In his address last week, Trump defied worldwide warnings and insisted that after repeated failures to achieve peace, a new approach was long overdue. He described his decision to recognize Jerusalem as the seat of Israel’s government as merely based on reality.

Trump stressed that he was not specifying the boundaries of Israeli sovereignty in the city, and called for no change in the status quo at the city’s holy sites. The final status of Jerusalem is a key issue in peace negotiations between Israel and the Palestinians, who claim the eastern neighborhoods of the city as their future capital.

The move was hailed by Prime Minister Benjamin Netanyahu and by leaders across much of the Israeli political spectrum, but rejected by the international community.

In the Muslim and Arab world, Trump’s announcement prompted an outpouring of anger, with tens of thousands of people taking to the streets to denounce the Jewish state and show solidarity with the Palestinians.

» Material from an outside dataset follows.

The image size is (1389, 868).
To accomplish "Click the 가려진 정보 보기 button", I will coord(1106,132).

The decision also sparked protests in the West Bank and Gaza, with four Palestinians killed in clashes or Israeli airstrikes in response to rocket fire from Gaza and hundreds wounded.

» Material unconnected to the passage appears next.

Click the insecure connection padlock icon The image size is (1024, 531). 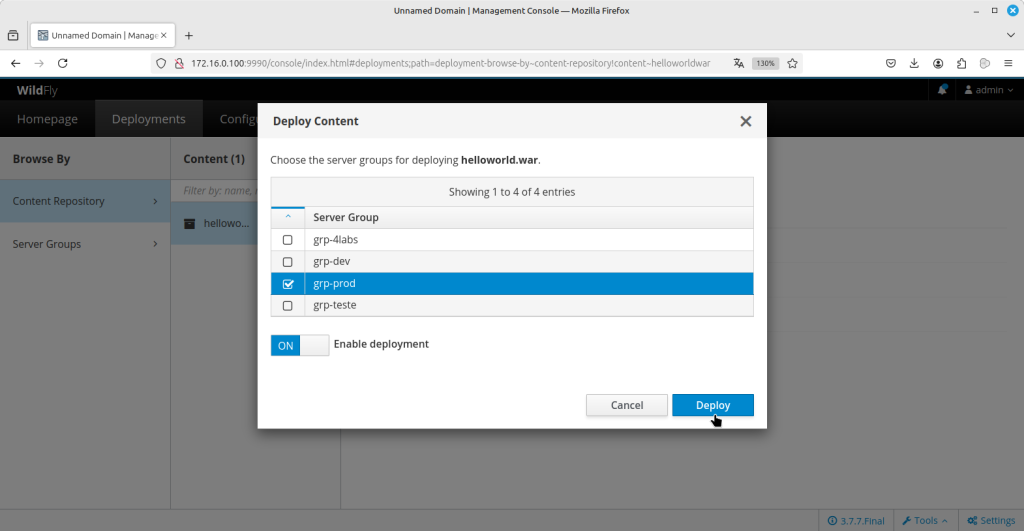click(x=179, y=63)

A female fighter from the Al-Quds Brigades, the military wing of the terror group Islamic Jihad in Gaza threatens intifada after US President Donald Trump’s recognition of Jerusalem as Israel’s capital, December 11, 2017. (Screen capture: MEMRI)

The Hamas rulers of the Gaza Strip last week called for a new intifada against Israel and urged Palestinians to confront soldiers and settlers.

Iranian President Hassan Rouhani, Jordanian King Abdullah II and Lebanese President Michel Aoun are among the heads of state attending the meeting.

Erdogan — who regards himself a champion of the Palestinian cause and has repeatedly described Israel as a “terrorist state” — is looking for a tough final statement against the decision.

Arab countries have so far condemned Israel without announcing any concrete measures.

Arab League foreign ministers in a resolution after an emergency meeting in Cairo on Saturday urged Washington to rescind its Jerusalem declaration and the international community to recognize a Palestinian state.

In intensive telephone diplomacy in the last days, Erdogan has sought to win support from leaders beyond the Muslim world. At a joint press conference after talks in Ankara late Monday, he said he and Russian President Vladimir Putin had taken a similar approach on the issue, accusing Israel of continuing to “add fuel to the flames.”

Jerusalem’s status is perhaps the most sensitive issue in the Israeli-Palestinian conflict.

Israel sees the entire city as its undivided capital, while the Palestinians claim its eastern neighborhoods and the Old City as the capital of their future state.

Times of Israel staff contributed to this report.